After a near 24 continuous drive splitting the drive between the two of us, we arrived at our destination. In two hours we had assembled the aircraft, powered it on and done our normal functional pre-flight checks ensuring that the aircraft was assembled and wired correctly. It was raining that day so once we had everything assembled we got a good night’s rest and went out the next day to survey the takeoff and landing area that we had planned on using. The spot we had planned on using was from the memory of a distant kayak trip the year before, and searching images on google earth. By the time we got to the location and actually put our feet on the ground it was not what we had envisioned. The water was much higher than our recollection, and the tree line was right at the beach. There was barely enough room to take off, let alone land the aircraft. We got pretty concerned that this location would not work and that we would have to go elsewhere. After surveying the area we chose a strip on the beach to launch from, and a nearby open swamp to land on.
Successful Flight and Perfect Landing
For three days we waited for constant rain to clear. When the rain finally ceased we motored all our gear out to the takeoff location and set up for launch. The first launch was very nerve racking as we launched the aircraft over the water and climbed into the air manually before setting AUTO. The initial climb waypoint check was positive per our checklist, so we let the aircraft fly its mission.
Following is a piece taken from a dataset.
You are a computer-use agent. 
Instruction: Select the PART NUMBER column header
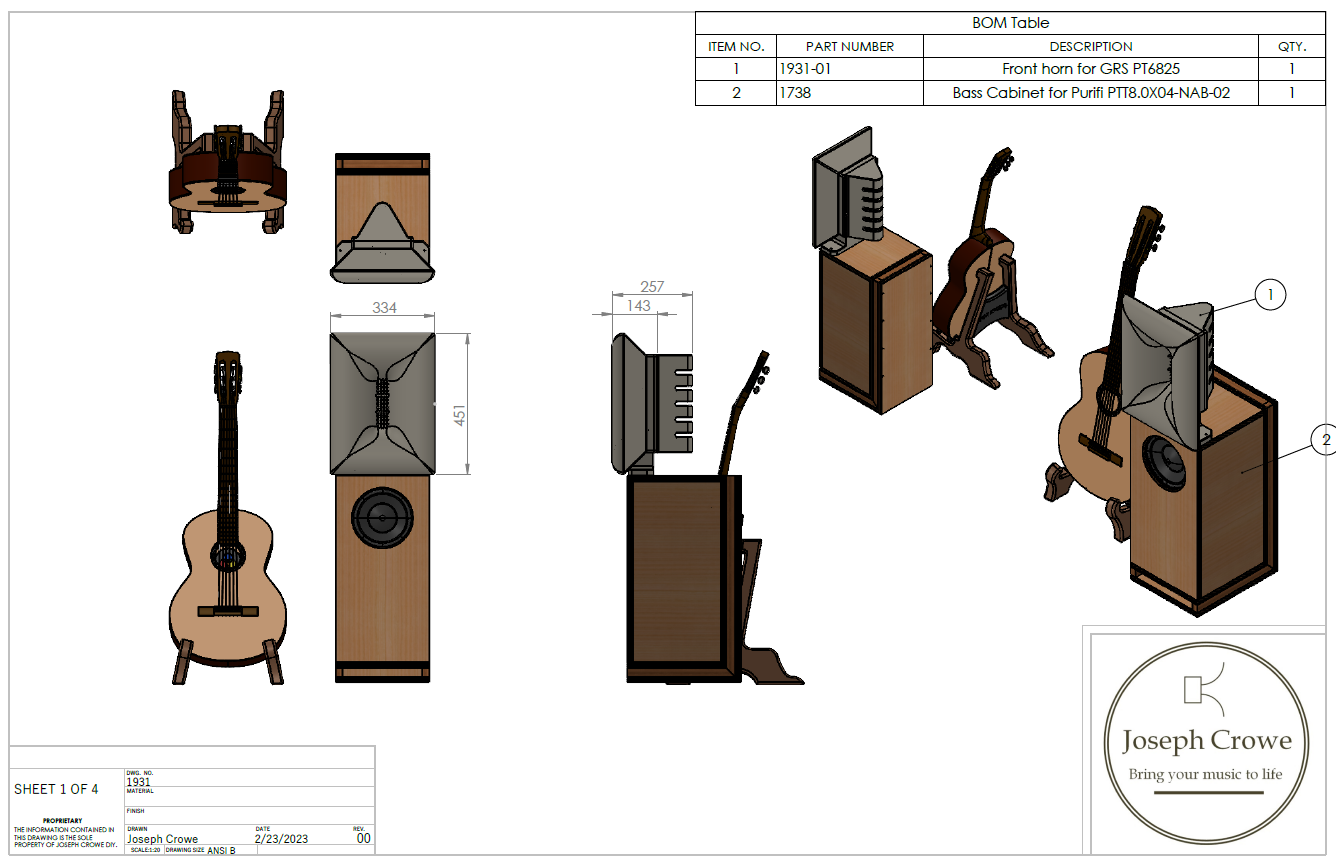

We erupted in happiness as our plane had done what we asked. It beautifully flew around the lake collecting video from above as we stood watching in amazement and pride. As the aircraft came toward us signaling the end of the mission, we quickly scrambled and took our stations for landing and communicated with hand held radios. We had done this 100s of times now, but never in such a remote landing location. As the aircraft descended, Mike had lost visual with it behind a line of trees. He called over the radio commanding for AUTO mode so that it would climb to its next way point and regain visual. It worked perfectly. He regained control of the aircraft and went to a better location and landed it manually with a perfect landing in the swamp. We were both extremely excited about this accomplishment. After the excitement had passed we discussed sending the aircraft back up on the more ambitious 20 km overhead mission. We quickly changed the go pro camera, and loaded the mission. We launched the aircraft and set AUTO Mode. The second landing approach was much smoother now that we had learned from the first. Another perfect landing and eruption in celebration. All our years’ work had been repaid with 100% success.
Upon reviewing our post flight data we noticed that some very poor waypoint tracking. For those who are familiar with APM plane, this software was prior to improvements such as L1 navigation and TECS. Early in development we had made some incorrect parameter settings that negatively affected navigation using the compass exclusively and not considering GPS course. We have learned a lot since then and laugh about it now.
This project was an incredibly valuable experience. It formed the foundation for a passion in DIY and autonomous flight control. We have built upon this experience ever since. Despite the failures, setbacks and lessons learned along the way we would not have done anything differently.